"""

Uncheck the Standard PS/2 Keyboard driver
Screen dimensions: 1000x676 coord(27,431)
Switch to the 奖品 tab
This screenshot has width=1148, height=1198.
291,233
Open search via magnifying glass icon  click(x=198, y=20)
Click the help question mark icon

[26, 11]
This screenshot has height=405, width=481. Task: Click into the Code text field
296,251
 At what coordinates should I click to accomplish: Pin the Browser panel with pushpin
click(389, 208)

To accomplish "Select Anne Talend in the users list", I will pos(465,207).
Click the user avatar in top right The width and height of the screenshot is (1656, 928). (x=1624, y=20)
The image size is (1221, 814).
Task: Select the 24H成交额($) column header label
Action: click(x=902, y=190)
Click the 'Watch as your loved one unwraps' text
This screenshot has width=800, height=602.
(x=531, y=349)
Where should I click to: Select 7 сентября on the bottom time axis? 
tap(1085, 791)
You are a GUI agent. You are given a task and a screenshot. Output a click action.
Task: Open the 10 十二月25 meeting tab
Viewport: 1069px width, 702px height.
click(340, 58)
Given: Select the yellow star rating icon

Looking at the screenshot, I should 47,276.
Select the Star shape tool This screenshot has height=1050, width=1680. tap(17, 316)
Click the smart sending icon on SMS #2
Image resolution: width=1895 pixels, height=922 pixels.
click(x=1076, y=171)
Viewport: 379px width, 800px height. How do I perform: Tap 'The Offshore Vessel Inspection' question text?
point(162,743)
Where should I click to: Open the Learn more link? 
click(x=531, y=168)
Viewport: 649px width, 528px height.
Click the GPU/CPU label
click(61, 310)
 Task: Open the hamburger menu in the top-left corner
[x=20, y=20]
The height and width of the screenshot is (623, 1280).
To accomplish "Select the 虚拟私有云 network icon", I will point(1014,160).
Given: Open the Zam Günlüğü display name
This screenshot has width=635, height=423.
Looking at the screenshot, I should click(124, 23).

"""

[THE PROBLEM]:
All lines from the one that holds "Given: Open the Zam Günlüğü display name" through the end of the material, both ends included, should be restated exactly.

[SOLUTION FOR THIS PROBLEM]:
Given: Open the Zam Günlüğü display name
This screenshot has width=635, height=423.
Looking at the screenshot, I should click(124, 23).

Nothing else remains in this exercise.